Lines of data
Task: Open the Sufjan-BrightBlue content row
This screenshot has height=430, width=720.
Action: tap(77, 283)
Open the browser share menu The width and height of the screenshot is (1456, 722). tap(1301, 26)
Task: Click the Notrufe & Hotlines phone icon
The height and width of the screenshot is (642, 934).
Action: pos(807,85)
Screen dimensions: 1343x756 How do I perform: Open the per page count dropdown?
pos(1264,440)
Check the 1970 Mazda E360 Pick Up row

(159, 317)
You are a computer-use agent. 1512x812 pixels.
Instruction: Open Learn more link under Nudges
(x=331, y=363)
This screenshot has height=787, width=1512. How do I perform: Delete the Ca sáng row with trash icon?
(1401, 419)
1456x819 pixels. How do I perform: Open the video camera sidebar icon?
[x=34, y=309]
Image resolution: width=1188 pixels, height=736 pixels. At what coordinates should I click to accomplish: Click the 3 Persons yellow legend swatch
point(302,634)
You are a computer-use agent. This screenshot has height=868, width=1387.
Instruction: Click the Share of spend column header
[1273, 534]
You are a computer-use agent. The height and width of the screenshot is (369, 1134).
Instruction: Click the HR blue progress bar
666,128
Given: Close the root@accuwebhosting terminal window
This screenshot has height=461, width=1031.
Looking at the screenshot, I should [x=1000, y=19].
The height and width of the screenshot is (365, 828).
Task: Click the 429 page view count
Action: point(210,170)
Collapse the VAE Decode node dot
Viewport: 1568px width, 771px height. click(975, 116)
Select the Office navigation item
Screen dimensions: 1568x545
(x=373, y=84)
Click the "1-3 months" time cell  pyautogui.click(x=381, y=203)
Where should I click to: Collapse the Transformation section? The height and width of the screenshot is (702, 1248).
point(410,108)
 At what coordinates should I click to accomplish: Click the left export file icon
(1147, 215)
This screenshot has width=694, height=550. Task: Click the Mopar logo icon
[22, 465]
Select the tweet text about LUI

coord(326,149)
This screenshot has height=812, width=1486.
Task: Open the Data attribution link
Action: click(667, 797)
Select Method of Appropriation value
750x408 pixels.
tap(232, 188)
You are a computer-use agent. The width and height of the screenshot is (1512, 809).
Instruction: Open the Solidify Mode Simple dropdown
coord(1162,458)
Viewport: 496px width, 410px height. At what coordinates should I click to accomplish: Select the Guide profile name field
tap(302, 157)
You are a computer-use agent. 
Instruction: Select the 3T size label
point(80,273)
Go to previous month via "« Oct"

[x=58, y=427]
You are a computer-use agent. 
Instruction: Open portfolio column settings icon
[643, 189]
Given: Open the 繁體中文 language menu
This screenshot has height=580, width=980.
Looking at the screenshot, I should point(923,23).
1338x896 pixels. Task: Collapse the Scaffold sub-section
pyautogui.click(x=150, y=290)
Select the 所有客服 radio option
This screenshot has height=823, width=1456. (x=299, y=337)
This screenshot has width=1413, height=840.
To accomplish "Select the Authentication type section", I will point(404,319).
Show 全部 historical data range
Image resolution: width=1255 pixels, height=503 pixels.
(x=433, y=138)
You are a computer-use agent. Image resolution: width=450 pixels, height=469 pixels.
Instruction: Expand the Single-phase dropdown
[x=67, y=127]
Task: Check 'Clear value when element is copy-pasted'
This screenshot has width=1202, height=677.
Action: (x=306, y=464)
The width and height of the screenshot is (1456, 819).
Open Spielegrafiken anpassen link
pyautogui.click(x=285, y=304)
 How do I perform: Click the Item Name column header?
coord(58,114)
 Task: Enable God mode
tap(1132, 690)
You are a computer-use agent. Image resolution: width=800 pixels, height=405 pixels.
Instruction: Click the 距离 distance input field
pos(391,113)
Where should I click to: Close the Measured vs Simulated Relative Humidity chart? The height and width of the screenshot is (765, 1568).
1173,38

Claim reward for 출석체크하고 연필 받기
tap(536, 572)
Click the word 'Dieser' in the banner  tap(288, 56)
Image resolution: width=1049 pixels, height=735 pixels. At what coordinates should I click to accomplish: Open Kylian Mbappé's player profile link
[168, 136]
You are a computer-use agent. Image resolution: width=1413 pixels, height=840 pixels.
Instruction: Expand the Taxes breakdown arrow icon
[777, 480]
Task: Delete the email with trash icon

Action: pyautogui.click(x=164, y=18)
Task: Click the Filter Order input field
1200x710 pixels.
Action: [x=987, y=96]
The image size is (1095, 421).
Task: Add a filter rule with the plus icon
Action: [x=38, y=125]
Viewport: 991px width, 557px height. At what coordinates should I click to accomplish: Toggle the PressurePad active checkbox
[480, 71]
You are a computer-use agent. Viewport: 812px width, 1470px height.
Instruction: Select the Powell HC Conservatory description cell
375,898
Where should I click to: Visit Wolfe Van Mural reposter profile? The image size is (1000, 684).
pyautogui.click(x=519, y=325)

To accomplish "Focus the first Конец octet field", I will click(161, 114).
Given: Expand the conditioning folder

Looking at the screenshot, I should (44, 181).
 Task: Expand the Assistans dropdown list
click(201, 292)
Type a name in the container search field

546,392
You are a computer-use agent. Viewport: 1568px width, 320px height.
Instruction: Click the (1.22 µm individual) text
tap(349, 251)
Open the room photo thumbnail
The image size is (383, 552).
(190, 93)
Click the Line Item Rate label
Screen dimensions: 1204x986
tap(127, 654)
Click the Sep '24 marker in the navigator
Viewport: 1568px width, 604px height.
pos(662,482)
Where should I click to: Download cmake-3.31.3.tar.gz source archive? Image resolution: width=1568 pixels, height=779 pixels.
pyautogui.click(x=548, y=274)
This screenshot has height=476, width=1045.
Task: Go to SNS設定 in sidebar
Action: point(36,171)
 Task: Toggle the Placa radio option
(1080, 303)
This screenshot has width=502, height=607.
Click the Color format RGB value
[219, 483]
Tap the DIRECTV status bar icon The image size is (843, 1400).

- _Exercise instructions_
Copy the entries above verbatim, every line from first to last.

- _Exercise response_
Task: Open the Sufjan-BrightBlue content row
This screenshot has height=430, width=720.
Action: tap(77, 283)
Open the browser share menu The width and height of the screenshot is (1456, 722). tap(1301, 26)
Task: Click the Notrufe & Hotlines phone icon
The height and width of the screenshot is (642, 934).
Action: pos(807,85)
Screen dimensions: 1343x756 How do I perform: Open the per page count dropdown?
pos(1264,440)
Check the 1970 Mazda E360 Pick Up row

(159, 317)
You are a computer-use agent. 1512x812 pixels.
Instruction: Open Learn more link under Nudges
(x=331, y=363)
This screenshot has height=787, width=1512. How do I perform: Delete the Ca sáng row with trash icon?
(1401, 419)
1456x819 pixels. How do I perform: Open the video camera sidebar icon?
[x=34, y=309]
Image resolution: width=1188 pixels, height=736 pixels. At what coordinates should I click to accomplish: Click the 3 Persons yellow legend swatch
point(302,634)
You are a computer-use agent. This screenshot has height=868, width=1387.
Instruction: Click the Share of spend column header
[1273, 534]
You are a computer-use agent. The height and width of the screenshot is (369, 1134).
Instruction: Click the HR blue progress bar
666,128
Given: Close the root@accuwebhosting terminal window
This screenshot has height=461, width=1031.
Looking at the screenshot, I should [x=1000, y=19].
The height and width of the screenshot is (365, 828).
Task: Click the 429 page view count
Action: point(210,170)
Collapse the VAE Decode node dot
Viewport: 1568px width, 771px height. click(975, 116)
Select the Office navigation item
Screen dimensions: 1568x545
(x=373, y=84)
Click the "1-3 months" time cell  pyautogui.click(x=381, y=203)
Where should I click to: Collapse the Transformation section? The height and width of the screenshot is (702, 1248).
point(410,108)
 At what coordinates should I click to accomplish: Click the left export file icon
(1147, 215)
This screenshot has width=694, height=550. Task: Click the Mopar logo icon
[22, 465]
Select the tweet text about LUI

coord(326,149)
This screenshot has height=812, width=1486.
Task: Open the Data attribution link
Action: click(667, 797)
Select Method of Appropriation value
750x408 pixels.
tap(232, 188)
You are a computer-use agent. The width and height of the screenshot is (1512, 809).
Instruction: Open the Solidify Mode Simple dropdown
coord(1162,458)
Viewport: 496px width, 410px height. At what coordinates should I click to accomplish: Select the Guide profile name field
tap(302, 157)
You are a computer-use agent. 
Instruction: Select the 3T size label
point(80,273)
Go to previous month via "« Oct"

[x=58, y=427]
You are a computer-use agent. 
Instruction: Open portfolio column settings icon
[643, 189]
Given: Open the 繁體中文 language menu
This screenshot has height=580, width=980.
Looking at the screenshot, I should point(923,23).
1338x896 pixels. Task: Collapse the Scaffold sub-section
pyautogui.click(x=150, y=290)
Select the 所有客服 radio option
This screenshot has height=823, width=1456. (x=299, y=337)
This screenshot has width=1413, height=840.
To accomplish "Select the Authentication type section", I will point(404,319).
Show 全部 historical data range
Image resolution: width=1255 pixels, height=503 pixels.
(x=433, y=138)
You are a computer-use agent. Image resolution: width=450 pixels, height=469 pixels.
Instruction: Expand the Single-phase dropdown
[x=67, y=127]
Task: Check 'Clear value when element is copy-pasted'
This screenshot has width=1202, height=677.
Action: (x=306, y=464)
The width and height of the screenshot is (1456, 819).
Open Spielegrafiken anpassen link
pyautogui.click(x=285, y=304)
 How do I perform: Click the Item Name column header?
coord(58,114)
 Task: Enable God mode
tap(1132, 690)
You are a computer-use agent. Image resolution: width=800 pixels, height=405 pixels.
Instruction: Click the 距离 distance input field
pos(391,113)
Where should I click to: Close the Measured vs Simulated Relative Humidity chart? The height and width of the screenshot is (765, 1568).
1173,38

Claim reward for 출석체크하고 연필 받기
tap(536, 572)
Click the word 'Dieser' in the banner  tap(288, 56)
Image resolution: width=1049 pixels, height=735 pixels. At what coordinates should I click to accomplish: Open Kylian Mbappé's player profile link
[168, 136]
You are a computer-use agent. Image resolution: width=1413 pixels, height=840 pixels.
Instruction: Expand the Taxes breakdown arrow icon
[777, 480]
Task: Delete the email with trash icon

Action: pyautogui.click(x=164, y=18)
Task: Click the Filter Order input field
1200x710 pixels.
Action: [x=987, y=96]
The image size is (1095, 421).
Task: Add a filter rule with the plus icon
Action: [x=38, y=125]
Viewport: 991px width, 557px height. At what coordinates should I click to accomplish: Toggle the PressurePad active checkbox
[480, 71]
You are a computer-use agent. Viewport: 812px width, 1470px height.
Instruction: Select the Powell HC Conservatory description cell
375,898
Where should I click to: Visit Wolfe Van Mural reposter profile? The image size is (1000, 684).
pyautogui.click(x=519, y=325)

To accomplish "Focus the first Конец octet field", I will click(161, 114).
Given: Expand the conditioning folder

Looking at the screenshot, I should (44, 181).
 Task: Expand the Assistans dropdown list
click(201, 292)
Type a name in the container search field

546,392
You are a computer-use agent. Viewport: 1568px width, 320px height.
Instruction: Click the (1.22 µm individual) text
tap(349, 251)
Open the room photo thumbnail
The image size is (383, 552).
(190, 93)
Click the Line Item Rate label
Screen dimensions: 1204x986
tap(127, 654)
Click the Sep '24 marker in the navigator
Viewport: 1568px width, 604px height.
pos(662,482)
Where should I click to: Download cmake-3.31.3.tar.gz source archive? Image resolution: width=1568 pixels, height=779 pixels.
pyautogui.click(x=548, y=274)
This screenshot has height=476, width=1045.
Task: Go to SNS設定 in sidebar
Action: point(36,171)
 Task: Toggle the Placa radio option
(1080, 303)
This screenshot has width=502, height=607.
Click the Color format RGB value
[219, 483]
Tap the DIRECTV status bar icon The image size is (843, 1400).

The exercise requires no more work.